I am studying duck typing in Python,I know that if you implement some special methods for a class, you can happily use the built-in class methods

for example:

class A:
    def __init__(self,l):
        self._l = l
    def __iter__(self):
        return iter(self._l)

If I do this ,I can use for...in..,zip, and some other methods that is built in and also can do some other stuffs, like implement __setitem__() ,so I can use random.choice,random.shuffle,and I feel python is so cool,but then I find this problem,I want to use join to print some objects that I implemented their __str__ methods,but it won't work

I find that this is because when we use join,we write it like ';'.join(l),so the duck typing trick won't work for it,because it use str's methods rather than the objects will be joined

But why?since many build in methods designed to friendly to duck typing,why not 'join'?

@SethMMorton is point my doubts,thank you I know I can use ';'.join([str(i) for i in l]) to solve my problem,but I don't know why python don't do it itself?

like image 931
Tarjintor Avatar asked Mar 09 '23 08:03

Tarjintor


2 Answers

Answering the "why": Everything in Python is convertible to str, as even without __str__, the repr of the object is used when a str form is requested. Python may be flexible, but what you're describing is weak typing (which Python doesn't do in general), not duck typing. The presence of __str__ means you can coerce to a string, but it doesn't mean "is a string".

Allowing arbitrary iterables to be iterated with for loops, zip, etc. isn't weak typing, because it's a common interface with no ambiguity; iterables iterate the same way, even if they might produce different types.

Actual weak typing is dangerous, because it can allow errors to pass silently. It's particularly noticeable in Python 3. If automatic coercion to str was allowed, and you did:

iterable_of_bytes_objects = b'123', b'456'

','.join(iterable_of_bytes_objects)
+---+
■ **EXERCISE DETAILS**
Which double-underscore special methods does the discussion of duck typing and join in Python name above? List each one once.

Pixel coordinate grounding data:
+---+
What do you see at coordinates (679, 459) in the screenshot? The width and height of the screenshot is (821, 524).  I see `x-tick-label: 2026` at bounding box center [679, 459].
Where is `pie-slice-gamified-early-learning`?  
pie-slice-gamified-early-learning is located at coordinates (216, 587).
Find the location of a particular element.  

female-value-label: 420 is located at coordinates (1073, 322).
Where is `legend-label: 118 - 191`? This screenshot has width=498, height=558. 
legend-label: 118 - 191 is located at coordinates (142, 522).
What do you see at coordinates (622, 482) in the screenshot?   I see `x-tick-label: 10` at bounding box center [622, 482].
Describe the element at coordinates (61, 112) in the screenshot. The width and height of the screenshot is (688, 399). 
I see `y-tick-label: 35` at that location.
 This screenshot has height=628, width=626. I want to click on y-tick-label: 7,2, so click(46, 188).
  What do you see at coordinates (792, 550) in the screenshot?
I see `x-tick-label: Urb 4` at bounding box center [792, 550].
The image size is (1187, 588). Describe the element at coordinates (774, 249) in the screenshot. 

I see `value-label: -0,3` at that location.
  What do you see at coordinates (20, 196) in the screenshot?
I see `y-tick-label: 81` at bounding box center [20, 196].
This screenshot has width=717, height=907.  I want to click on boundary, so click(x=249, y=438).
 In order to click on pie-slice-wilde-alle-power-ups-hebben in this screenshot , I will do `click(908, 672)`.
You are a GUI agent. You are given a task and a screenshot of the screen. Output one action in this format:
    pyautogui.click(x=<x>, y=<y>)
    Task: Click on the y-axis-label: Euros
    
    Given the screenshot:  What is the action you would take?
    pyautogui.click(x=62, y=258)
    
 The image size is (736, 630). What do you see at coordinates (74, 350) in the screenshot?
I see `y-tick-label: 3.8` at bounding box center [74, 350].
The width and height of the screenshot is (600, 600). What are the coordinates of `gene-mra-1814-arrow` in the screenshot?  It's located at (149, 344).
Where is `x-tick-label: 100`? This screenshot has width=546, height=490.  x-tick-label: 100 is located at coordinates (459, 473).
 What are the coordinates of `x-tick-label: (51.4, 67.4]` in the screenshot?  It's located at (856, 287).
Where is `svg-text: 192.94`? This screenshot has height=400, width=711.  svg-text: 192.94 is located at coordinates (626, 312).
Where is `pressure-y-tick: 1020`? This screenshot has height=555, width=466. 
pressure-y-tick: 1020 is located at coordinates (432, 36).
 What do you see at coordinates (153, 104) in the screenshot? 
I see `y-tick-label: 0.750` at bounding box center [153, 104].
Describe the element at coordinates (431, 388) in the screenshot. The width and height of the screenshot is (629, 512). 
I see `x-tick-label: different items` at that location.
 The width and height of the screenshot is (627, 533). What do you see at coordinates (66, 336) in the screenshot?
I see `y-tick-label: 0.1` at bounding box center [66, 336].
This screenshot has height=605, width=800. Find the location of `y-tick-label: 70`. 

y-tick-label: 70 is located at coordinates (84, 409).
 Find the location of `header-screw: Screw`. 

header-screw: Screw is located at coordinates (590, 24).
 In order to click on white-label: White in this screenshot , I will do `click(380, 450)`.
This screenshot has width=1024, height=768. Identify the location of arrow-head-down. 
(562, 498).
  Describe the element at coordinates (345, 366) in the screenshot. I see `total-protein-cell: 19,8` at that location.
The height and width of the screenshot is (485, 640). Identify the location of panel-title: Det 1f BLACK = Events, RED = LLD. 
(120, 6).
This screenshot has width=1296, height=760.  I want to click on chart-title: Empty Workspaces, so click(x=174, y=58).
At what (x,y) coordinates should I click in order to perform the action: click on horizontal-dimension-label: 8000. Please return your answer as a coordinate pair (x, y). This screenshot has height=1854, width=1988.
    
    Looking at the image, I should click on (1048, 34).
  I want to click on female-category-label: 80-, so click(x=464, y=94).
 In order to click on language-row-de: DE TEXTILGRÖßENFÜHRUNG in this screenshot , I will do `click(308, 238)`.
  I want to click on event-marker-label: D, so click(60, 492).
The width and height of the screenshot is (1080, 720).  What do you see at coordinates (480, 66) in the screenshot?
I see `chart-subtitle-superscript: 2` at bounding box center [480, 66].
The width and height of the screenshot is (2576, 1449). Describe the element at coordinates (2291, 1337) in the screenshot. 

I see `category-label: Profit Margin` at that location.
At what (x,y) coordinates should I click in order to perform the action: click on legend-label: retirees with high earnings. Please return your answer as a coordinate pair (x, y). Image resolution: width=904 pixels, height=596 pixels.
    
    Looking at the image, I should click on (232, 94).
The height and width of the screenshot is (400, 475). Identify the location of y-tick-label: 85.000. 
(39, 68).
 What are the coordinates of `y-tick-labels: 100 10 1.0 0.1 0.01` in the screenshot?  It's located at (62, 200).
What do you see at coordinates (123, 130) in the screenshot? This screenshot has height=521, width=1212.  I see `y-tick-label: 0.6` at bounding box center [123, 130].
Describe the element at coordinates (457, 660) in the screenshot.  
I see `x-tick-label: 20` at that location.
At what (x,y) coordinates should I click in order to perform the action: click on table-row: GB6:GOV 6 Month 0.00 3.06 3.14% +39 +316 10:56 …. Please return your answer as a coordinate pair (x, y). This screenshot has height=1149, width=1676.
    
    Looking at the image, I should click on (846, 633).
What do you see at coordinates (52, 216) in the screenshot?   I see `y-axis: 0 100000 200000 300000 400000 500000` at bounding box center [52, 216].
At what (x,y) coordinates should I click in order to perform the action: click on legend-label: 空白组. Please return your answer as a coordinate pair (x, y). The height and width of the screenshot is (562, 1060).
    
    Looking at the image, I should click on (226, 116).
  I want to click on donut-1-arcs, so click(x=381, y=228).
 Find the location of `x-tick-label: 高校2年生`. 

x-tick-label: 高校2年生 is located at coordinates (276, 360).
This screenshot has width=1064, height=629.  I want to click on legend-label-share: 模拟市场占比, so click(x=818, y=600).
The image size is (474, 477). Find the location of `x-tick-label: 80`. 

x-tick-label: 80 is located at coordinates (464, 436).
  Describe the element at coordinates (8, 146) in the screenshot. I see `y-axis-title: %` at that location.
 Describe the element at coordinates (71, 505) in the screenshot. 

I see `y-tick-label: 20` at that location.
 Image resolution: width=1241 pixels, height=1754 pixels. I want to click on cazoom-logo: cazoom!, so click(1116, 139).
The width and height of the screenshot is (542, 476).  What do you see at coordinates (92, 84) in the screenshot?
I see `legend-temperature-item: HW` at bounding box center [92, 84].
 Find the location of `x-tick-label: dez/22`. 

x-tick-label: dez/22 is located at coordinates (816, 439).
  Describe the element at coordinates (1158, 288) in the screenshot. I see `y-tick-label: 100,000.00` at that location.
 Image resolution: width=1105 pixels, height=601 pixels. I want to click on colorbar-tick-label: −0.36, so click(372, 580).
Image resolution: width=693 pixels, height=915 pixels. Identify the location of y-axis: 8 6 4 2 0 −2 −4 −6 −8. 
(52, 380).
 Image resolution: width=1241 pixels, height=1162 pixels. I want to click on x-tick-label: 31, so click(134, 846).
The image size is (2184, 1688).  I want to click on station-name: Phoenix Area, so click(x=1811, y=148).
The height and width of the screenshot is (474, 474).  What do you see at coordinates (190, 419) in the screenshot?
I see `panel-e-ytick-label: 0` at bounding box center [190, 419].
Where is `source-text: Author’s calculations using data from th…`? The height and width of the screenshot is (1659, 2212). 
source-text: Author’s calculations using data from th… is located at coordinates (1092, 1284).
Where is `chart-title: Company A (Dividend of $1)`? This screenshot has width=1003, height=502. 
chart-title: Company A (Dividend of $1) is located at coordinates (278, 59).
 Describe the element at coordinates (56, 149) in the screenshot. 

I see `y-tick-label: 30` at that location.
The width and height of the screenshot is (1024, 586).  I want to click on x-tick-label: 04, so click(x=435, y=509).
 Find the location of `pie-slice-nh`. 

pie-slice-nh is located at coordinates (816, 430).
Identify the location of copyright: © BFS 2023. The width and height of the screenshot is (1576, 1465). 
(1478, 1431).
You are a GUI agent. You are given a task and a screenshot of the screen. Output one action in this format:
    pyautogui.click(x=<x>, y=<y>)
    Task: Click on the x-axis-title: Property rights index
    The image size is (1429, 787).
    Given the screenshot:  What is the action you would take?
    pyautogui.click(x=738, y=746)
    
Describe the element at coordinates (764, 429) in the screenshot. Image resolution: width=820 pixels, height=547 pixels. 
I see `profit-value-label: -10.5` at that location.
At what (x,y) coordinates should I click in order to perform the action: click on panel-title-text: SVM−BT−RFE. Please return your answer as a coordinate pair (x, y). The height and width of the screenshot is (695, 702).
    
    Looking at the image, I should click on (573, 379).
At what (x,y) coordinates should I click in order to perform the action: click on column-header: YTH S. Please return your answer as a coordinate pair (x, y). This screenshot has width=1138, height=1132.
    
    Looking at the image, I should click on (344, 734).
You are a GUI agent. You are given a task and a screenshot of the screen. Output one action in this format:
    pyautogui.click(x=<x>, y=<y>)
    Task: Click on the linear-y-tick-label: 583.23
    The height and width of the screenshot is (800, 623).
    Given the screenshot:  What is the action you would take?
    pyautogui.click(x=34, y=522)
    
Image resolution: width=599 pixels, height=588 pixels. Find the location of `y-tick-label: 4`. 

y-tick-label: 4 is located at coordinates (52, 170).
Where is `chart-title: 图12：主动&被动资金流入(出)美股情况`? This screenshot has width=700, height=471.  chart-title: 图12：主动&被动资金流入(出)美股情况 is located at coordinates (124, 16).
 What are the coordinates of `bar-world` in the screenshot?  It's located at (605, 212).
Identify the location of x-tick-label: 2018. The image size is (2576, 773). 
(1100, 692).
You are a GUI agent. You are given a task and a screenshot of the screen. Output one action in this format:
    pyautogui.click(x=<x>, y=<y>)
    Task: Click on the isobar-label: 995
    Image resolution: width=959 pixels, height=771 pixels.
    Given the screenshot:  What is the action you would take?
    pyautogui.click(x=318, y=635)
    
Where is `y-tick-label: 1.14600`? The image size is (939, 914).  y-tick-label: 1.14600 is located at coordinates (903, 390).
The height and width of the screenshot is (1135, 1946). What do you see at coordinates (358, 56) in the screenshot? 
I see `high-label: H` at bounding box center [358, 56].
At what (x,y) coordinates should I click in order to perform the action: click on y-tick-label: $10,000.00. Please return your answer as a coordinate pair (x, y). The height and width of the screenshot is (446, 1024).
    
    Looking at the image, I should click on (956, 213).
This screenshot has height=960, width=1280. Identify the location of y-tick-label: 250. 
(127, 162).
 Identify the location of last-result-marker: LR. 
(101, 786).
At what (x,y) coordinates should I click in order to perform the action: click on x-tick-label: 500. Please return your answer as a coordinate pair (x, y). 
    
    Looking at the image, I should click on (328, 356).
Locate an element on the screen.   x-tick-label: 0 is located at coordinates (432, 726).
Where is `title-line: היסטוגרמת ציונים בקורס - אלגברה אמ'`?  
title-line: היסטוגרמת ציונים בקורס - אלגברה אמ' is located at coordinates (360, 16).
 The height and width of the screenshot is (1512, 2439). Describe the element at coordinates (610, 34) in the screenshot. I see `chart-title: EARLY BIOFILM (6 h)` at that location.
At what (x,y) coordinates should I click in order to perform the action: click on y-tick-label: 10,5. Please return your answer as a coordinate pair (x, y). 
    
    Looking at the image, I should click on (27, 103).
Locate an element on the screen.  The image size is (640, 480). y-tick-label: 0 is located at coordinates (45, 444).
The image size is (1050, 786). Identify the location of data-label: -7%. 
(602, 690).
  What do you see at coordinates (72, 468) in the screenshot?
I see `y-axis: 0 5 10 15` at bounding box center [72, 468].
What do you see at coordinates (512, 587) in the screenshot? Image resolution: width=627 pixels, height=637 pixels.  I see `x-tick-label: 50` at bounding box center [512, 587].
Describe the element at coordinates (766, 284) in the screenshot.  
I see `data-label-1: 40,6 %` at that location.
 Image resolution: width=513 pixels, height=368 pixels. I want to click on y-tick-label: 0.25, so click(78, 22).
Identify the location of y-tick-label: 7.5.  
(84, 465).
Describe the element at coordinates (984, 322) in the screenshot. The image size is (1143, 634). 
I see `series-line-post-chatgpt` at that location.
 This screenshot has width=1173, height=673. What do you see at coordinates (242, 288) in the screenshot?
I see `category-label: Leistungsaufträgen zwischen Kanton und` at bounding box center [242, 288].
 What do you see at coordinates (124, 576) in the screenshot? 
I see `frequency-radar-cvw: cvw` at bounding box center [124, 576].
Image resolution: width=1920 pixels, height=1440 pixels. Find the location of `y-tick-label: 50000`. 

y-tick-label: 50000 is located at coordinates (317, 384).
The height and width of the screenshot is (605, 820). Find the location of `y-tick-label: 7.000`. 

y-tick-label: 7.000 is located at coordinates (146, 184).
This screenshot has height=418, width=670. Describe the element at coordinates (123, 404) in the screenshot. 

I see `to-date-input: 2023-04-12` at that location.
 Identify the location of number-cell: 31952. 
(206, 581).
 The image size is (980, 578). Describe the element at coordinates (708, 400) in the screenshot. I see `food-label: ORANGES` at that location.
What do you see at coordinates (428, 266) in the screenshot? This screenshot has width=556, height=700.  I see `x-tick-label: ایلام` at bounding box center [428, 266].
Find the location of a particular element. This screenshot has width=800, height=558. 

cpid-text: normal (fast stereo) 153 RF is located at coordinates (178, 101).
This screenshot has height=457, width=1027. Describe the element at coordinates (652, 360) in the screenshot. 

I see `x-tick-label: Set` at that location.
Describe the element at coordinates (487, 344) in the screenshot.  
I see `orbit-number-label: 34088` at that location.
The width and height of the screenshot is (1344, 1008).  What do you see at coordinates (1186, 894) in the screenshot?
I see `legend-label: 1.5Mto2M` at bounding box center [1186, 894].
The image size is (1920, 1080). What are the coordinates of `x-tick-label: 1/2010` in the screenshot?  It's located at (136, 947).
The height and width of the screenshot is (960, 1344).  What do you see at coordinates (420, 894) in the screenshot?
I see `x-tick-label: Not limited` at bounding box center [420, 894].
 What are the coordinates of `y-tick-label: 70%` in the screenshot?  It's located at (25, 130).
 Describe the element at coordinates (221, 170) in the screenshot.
+---+
■ **THE ANSWER**
__init__, __iter__, __setitem__, __str__